‘ARMAGEDDON’: Winery’s dicey encounter
WITH the memories of last year's devastating bushfire season in her mind, Cheryl Hutchings was paralysed when a fast-moving fire threatened her property on Thursday night.
Notified a neighbouring property's permitted hazard reduction burn had gone rogue, the Savina Lane Wines owner calmly packed a bag of her prized possessions while her husband, Brad, set off to defend the boundary.
"It came so quickly, one minute we were heading into bed and the next the neighbour was ringing to say it was heading our way," Mrs Hutchings said.
"I thought my cottage was gone."
A change in wind gusts sent the fire Savina Lane's way, which was a "total accident" according to Mrs Hutchings.
Three rural fire and three urban brigades from the Granite Belt were called to defend the property's cottage, vineyard and cellar door.
"Had it got away without the efforts of the young fellows, it would have got into our pine forest and it would have been armageddon here," she said.

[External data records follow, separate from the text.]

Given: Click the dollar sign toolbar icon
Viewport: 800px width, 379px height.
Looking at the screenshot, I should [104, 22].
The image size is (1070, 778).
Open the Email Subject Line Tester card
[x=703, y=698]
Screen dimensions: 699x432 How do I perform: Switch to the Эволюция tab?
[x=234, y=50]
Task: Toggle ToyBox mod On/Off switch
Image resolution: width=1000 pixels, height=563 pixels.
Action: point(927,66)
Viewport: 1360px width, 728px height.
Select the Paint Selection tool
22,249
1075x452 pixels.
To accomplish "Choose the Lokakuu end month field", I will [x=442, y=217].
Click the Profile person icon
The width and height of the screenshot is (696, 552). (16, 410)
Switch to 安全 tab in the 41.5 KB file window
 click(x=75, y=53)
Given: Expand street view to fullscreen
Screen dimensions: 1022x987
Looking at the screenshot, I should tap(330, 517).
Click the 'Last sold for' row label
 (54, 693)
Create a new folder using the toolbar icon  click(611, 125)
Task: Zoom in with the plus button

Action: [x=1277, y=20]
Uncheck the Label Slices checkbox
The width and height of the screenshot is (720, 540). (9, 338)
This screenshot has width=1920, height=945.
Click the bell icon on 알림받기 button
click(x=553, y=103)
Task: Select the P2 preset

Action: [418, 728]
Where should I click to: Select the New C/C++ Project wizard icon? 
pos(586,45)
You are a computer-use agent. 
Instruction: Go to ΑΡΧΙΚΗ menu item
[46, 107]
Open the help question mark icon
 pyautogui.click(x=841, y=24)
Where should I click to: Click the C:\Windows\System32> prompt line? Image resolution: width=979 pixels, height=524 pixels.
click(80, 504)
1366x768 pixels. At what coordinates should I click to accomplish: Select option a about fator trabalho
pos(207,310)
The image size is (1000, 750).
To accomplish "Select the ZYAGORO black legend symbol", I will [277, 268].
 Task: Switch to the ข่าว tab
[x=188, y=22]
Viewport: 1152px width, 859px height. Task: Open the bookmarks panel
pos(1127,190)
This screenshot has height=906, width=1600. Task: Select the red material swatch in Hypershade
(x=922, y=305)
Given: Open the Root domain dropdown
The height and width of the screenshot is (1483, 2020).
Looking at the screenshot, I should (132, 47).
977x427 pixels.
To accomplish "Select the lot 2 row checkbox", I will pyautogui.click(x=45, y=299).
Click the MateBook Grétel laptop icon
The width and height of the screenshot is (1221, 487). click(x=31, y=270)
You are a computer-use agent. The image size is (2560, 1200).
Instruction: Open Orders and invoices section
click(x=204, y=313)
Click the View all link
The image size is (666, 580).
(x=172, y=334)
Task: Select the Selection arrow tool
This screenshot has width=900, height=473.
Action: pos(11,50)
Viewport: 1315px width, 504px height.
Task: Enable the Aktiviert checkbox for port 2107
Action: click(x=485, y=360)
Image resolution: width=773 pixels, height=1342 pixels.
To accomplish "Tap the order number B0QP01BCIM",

"The smoke was much thicker (than last year); this was so thick you could hardly breath."
Mrs Hutchings said she was grateful grass at the property's fence line had been mowed, fearful of the outcome otherwise.
"We keep our grass very short; the fire was slowed dramatically and gave (the firefighters) a chance to save it," she said.
"Our fence line is 50 meters from our house and that is where it stopped."
Glen Aplin Rural Fire Service first officer Ian Townsend said it was a timely reminder of the devastation bushfires can have.
"People have got to learn to maintain their own places and not leave it," Mr Townsend said.
"They can slash their boundaries and things like that and try and give access to their blocks a bit better.
"There are more people doing their own (burns) which is a good thing. They've got to maintain their own fuel load."
Looking out at her scorched yard, Mrs Hutchings said she was thankful for the swift action of local firefighters.
"No lives were lost, no property was lost, so at the end of the day, we're all thanking our lucky stars," she said.
"People need to take more care with their burn offs, but you need to be aware things can happen."